» **Required action**:
The listing below should be printed exactly, though its pictures must not be.

» **Information**:

++++

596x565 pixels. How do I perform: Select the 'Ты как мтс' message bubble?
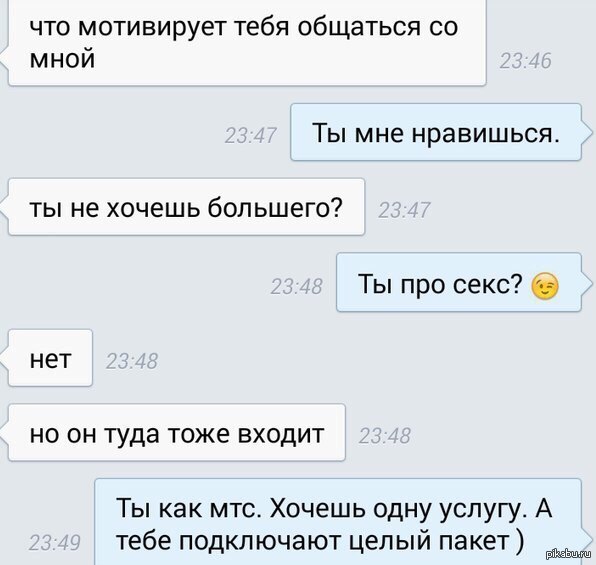(x=338, y=522)
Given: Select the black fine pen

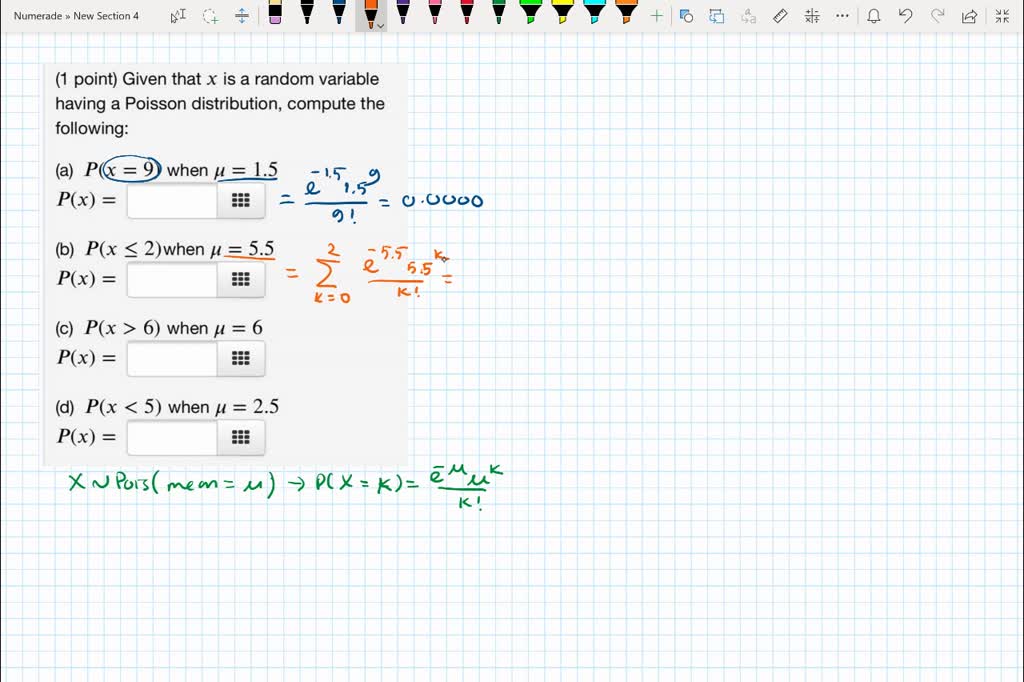Looking at the screenshot, I should [x=308, y=16].
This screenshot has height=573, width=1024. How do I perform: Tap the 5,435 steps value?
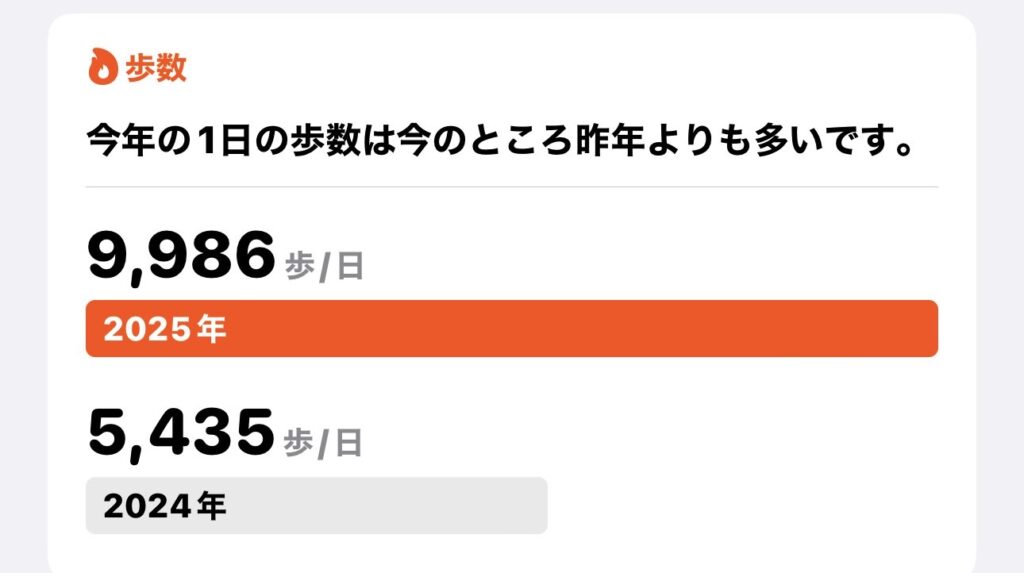pyautogui.click(x=181, y=434)
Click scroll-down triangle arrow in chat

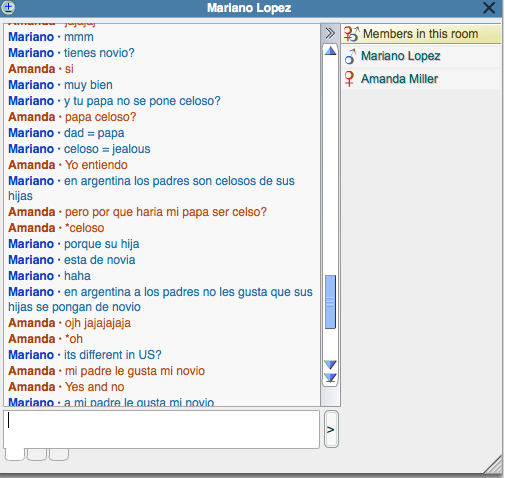pos(330,364)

++++

» **Solution**:
596x565 pixels. How do I perform: Select the 'Ты как мтс' message bubble?
(x=338, y=522)
Given: Select the black fine pen

Looking at the screenshot, I should [x=308, y=16].
This screenshot has height=573, width=1024. How do I perform: Tap the 5,435 steps value?
pyautogui.click(x=181, y=434)
Click scroll-down triangle arrow in chat

pos(330,364)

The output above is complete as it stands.